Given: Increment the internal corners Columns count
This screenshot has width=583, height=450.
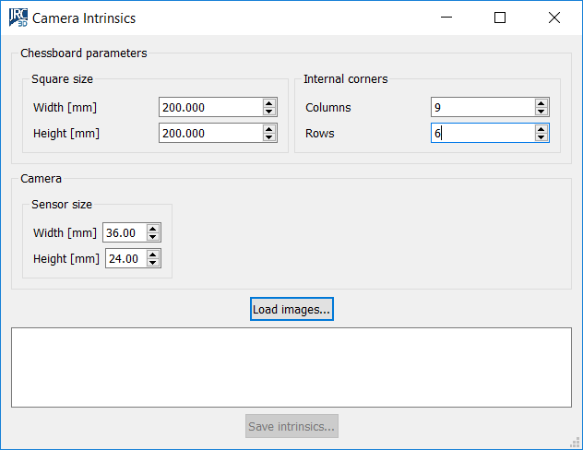Looking at the screenshot, I should tap(541, 103).
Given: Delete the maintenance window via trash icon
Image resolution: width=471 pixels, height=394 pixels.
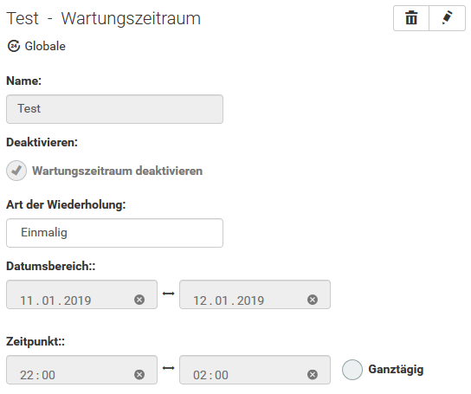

▶ Stated goal
Render every line of the entries above as a numbered list, skipping any blank lines. Leave the pictures out.

▶ Exercise response
1. Given: Increment the internal corners Columns count
2. This screenshot has width=583, height=450.
3. Looking at the screenshot, I should tap(541, 103).
4. Given: Delete the maintenance window via trash icon
5. Image resolution: width=471 pixels, height=394 pixels.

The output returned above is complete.